Re: [PATCH v11 7/7] sched: Split scheduler and execution contexts

From: Juri Lelli
Date: Wed Jul 31 2024 - 05:12:10 EST


Hi John,

On 12/07/24 12:10, John Stultz wrote:
> On Fri, Jul 12, 2024 at 8:02 AM Peter Zijlstra <peterz@xxxxxxxxxxxxx> wrote:
> >
> > On Tue, Jul 09, 2024 at 01:31:50PM -0700, John Stultz wrote:
> > > From: Peter Zijlstra <peterz@xxxxxxxxxxxxx>
> > >
> > > Let's define the scheduling context as all the scheduler state
> > > in task_struct for the task selected to run, and the execution
> > > context as all state required to actually run the task.
> > >
> > > Currently both are intertwined in task_struct. We want to
> > > logically split these such that we can use the scheduling
> > > context of the task selected to be scheduled, but use the
> > > execution context of a different task to actually be run.
> > >
> > > To this purpose, introduce rq_selected() macro to point to the
> > > task_struct selected from the runqueue by the scheduler, and
> > > will be used for scheduler state, and preserve rq->curr to
> > > indicate the execution context of the task that will actually be
> > > run.
> >
> > > * Swapped proxy for selected for clarity
> >
> > I'm not loving this naming... what does selected even mean? What was
> > wrong with proxy? -- (did we have this conversation before?)
>
> So yeah, this came up earlier:
> https://lore.kernel.org/lkml/CANDhNCr3acrEpBYd2LVkY3At=HCDZxGWqbMMwzVJ-Mn--dv3DA@xxxxxxxxxxxxxx/
>
> My big concern is that the way proxy was used early in the series
> seemed to be inverted from how the term is commonly used.
>
> A proxy is one who takes an action on behalf of someone else.
>
> In this case we have a blocked task that was picked to run, but then
> we run another task in its place. Intuitively, this makes the proxy
> the one that actually runs, not the one that was picked. But the
> earliest versions of the patch had this flipped, and caused lots of
> conceptual confusion in the discussions I had with folks about what
> the patch was doing (as well as my own confusion initially working on
> the patch).

I don't think I have strong preferences either way, but I actually
considered the proxy to be the blocked donor (the one picked by the
scheduler to run), as it makes the owner use its properties, acting as a
proxy for the owner.

I think that in this case find_proxy_task() might have a confusing name,
as it doesn't actually try to find a proxy, but rather the owner of a
(or a chain of) mutex.

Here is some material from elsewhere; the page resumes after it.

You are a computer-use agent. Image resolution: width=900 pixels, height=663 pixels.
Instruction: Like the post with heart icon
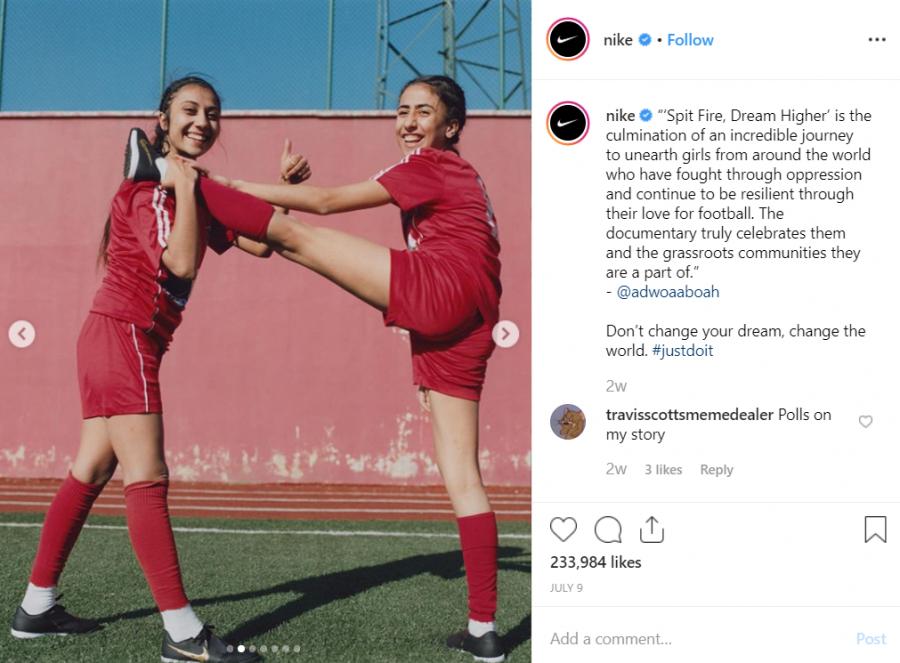coord(563,529)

We could rename that find_owner_task() and it
seems it might make sense, as we would have

pick_again:
next = pick_next_task(rq, rq_proxy(rq), &rf);
rq_set_proxy(rq, next);
if (unlikely(task_is_blocked(next))) {
next = find_owner_task(rq, next, &rf);

where, if next was blocked, we search for the owner it is blocked on.

Anyway, just wanted to tell you the way I understood this so far. Happy
to go with what you and Peter decide to go with. :)

Best,
Juri